=== Document extract ===

Faculty Candidate Seminar
Community Detection in Networks: Algorithms, Complexity, and Information Limits
Add to Google Calendar
Many datasets can be viewed as networks where nodes represent objects and edges encode pairwise interactions between objects. An interesting problem is to identify communities consisting of similar objects based on the network topology. The problem is popularly known as community detection, and has found numerous applications such as recommending friends in online social networks, predicting user preferences in recommender systems, and discovering gene or protein functions in biology.
Learning communities in a large-scale network is both statistically and computationally challenging, and many different algorithms have been proposed over the years. Nevertheless, it remains unclear when it is computationally feasible to infer the communities. In this talk, we introduce two computationally efficient methods: belief propagation (BP) and semidefinite programming re- laxation (SDP), and derive a sharp characterization of their performance for estimating a single community under the stochastic block model. Surprisingly, if the community size is above a certain threshold depending on the network size, the performance limits of BP and SDP exactly match what can be achieved information-theoretically; however, if the community size is below the thresh- old, their performance limits are far from the information limit. Building on average case reductions, we show that there exists a significant gap between the information limit and what can be achieved by computationally efficient procedures, conditioned on the widely-believed planted clique hardness assumption. Finally, we demonstrate the effectiveness of SDP in real-world network datasets, and discuss extensions to multiple communities and general models.

=== Exercise data ===

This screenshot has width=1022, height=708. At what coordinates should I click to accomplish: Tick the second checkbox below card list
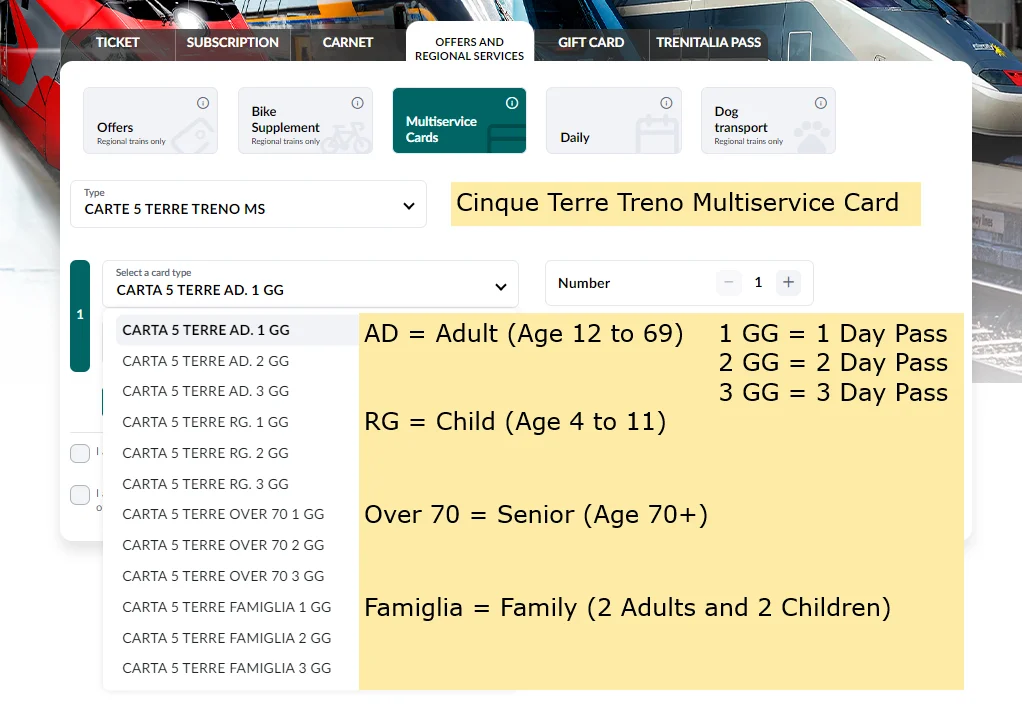tap(80, 495)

===

[Required work]
**A)** In the community detection seminar abstract, which assumption is the computational gap result conditioned on?
**B)** Using the community detection seminar abstract, decide whether each statement agrees with it. Answer yes or no and quote the deciding words. (i) The talk characterizes performance for estimating a single community under the stochastic block model. (ii) When the community size is below the threshold, BP and SDP reach the information limit. (iii) The talk shows that SDP is effective on real-world network datasets.
**C)** Extend the community detection seminar abstract, starting right after its last sentence.

[Replies]
**A)** The widely-believed planted clique hardness assumption.

**B)**
(i) Yes: "derive a sharp characterization of their performance for estimating a single community under the stochastic block model"
(ii) No: "their performance limits are far from the information limit"
(iii) Yes: "we demonstrate the effectiveness of SDP in real-world network datasets"

**C)**
This work is at the intersection of information theory, statistics, and computation. Based on joint work, available at arXiv 1406.6625, 1412.6156, 1502.07738, 1509.07859, and 1510.02786, with Bruce Hajek and Yihong Wu from UIUC.
Jiaming Xu received the B.E. degree from Tsinghua University in 2009, the M.S. degree from UT-Austin in 2011, and the Ph.D. degree from UIUC in 2014 under the supervision of Prof. Bruce Hajek, all in electrical and computer engineering. He is a research fellow in the Simons Institute for the Theory of Computing at UC Berkeley, supported by a Simons-Berkeley Research Fellowship, in Spring 2016. He was a postdoctoral fellow with Department of Statistics, The Wharton School, University of Pennsylvania, in 2015. His research interests are in network science, high-dimensional statistics, information theory, optimization, machine learning, game theory, communications, and networking.